START Data section
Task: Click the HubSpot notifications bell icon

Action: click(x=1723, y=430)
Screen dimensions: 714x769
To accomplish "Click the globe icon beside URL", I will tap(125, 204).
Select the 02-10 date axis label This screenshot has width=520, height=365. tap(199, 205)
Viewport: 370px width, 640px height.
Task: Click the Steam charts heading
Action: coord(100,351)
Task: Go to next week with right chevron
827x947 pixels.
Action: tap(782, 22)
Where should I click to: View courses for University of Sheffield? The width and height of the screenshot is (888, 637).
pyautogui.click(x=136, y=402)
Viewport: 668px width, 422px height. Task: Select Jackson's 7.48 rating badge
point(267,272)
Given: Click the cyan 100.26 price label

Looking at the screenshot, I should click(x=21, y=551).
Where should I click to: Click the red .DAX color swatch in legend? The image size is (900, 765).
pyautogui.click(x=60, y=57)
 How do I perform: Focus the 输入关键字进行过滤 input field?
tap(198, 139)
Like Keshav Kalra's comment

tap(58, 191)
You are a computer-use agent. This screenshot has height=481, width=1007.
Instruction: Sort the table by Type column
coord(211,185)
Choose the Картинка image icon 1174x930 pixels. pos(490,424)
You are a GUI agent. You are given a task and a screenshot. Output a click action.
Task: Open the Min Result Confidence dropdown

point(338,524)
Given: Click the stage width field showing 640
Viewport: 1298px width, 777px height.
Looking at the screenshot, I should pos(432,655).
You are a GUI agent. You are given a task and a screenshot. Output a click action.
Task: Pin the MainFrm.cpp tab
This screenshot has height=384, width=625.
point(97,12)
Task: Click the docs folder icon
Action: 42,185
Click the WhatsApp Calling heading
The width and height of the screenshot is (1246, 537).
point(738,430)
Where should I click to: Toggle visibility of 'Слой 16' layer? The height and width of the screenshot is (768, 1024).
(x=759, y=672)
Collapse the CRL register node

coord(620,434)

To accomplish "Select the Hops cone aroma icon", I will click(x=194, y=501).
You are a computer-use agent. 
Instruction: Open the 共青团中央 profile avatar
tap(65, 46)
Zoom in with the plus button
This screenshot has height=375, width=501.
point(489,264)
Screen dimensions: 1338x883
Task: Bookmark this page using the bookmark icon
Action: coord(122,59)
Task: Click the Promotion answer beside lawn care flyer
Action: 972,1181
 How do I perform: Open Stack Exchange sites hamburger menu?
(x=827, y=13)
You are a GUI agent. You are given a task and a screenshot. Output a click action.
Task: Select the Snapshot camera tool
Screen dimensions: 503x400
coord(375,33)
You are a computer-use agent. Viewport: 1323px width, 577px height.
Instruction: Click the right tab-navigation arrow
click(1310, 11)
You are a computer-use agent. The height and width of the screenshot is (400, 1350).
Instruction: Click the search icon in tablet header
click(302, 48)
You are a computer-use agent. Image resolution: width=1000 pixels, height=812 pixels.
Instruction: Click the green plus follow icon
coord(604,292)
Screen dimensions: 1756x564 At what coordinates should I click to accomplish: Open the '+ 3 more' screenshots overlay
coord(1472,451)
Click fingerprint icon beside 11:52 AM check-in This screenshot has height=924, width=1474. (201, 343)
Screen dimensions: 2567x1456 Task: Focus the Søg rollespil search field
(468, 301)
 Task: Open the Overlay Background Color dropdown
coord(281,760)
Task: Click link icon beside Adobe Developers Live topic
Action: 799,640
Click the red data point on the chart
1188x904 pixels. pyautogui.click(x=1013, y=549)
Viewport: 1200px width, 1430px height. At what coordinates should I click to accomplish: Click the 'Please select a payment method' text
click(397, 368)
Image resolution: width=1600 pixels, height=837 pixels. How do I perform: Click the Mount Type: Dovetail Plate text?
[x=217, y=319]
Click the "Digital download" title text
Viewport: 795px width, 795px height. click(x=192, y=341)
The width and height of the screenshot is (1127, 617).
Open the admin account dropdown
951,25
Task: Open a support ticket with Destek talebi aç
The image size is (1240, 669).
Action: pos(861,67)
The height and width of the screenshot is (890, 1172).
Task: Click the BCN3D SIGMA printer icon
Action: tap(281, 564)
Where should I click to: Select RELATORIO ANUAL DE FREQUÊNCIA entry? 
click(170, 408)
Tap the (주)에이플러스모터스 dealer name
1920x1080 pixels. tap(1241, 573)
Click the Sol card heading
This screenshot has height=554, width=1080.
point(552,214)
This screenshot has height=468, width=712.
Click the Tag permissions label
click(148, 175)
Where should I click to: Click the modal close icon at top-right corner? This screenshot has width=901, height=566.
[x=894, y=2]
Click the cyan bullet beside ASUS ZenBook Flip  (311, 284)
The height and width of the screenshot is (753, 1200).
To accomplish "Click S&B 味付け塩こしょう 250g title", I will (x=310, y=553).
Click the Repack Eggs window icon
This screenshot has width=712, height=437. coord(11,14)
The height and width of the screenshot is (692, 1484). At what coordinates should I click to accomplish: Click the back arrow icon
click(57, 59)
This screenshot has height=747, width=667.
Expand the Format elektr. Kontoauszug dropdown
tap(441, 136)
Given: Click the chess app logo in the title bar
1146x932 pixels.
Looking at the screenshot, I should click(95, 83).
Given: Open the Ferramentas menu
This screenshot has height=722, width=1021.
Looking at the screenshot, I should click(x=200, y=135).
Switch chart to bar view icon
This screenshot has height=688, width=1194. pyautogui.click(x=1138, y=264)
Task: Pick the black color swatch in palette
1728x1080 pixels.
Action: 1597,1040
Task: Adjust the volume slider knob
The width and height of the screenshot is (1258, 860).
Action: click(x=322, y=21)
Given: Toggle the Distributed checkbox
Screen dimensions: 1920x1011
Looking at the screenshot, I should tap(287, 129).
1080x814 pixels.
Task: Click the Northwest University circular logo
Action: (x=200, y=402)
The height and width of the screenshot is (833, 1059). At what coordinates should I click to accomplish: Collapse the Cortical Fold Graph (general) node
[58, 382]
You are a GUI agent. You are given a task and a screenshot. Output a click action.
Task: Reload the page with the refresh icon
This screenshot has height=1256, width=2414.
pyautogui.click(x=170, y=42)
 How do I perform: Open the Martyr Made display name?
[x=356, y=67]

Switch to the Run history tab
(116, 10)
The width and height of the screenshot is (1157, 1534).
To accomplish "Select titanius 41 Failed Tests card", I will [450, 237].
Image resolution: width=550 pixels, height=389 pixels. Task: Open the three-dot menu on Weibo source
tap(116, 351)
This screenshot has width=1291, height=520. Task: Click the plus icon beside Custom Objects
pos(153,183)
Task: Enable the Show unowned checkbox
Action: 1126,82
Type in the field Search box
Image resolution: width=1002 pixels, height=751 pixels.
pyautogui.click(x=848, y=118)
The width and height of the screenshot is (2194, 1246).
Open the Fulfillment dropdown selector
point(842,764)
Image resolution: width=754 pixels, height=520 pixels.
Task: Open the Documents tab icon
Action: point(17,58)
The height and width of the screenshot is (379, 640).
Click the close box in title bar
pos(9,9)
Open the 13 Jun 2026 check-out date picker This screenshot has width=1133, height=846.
END Data section
▸ **Problem requirements**: Read the records above. Show each line that has the string "will".

▸ **Completed task**:
To accomplish "Click the globe icon beside URL", I will tap(125, 204).
To accomplish "Select the Hops cone aroma icon", I will click(x=194, y=501).
To accomplish "Click S&B 味付け塩こしょう 250g title", I will (x=310, y=553).
To accomplish "Select titanius 41 Failed Tests card", I will [450, 237].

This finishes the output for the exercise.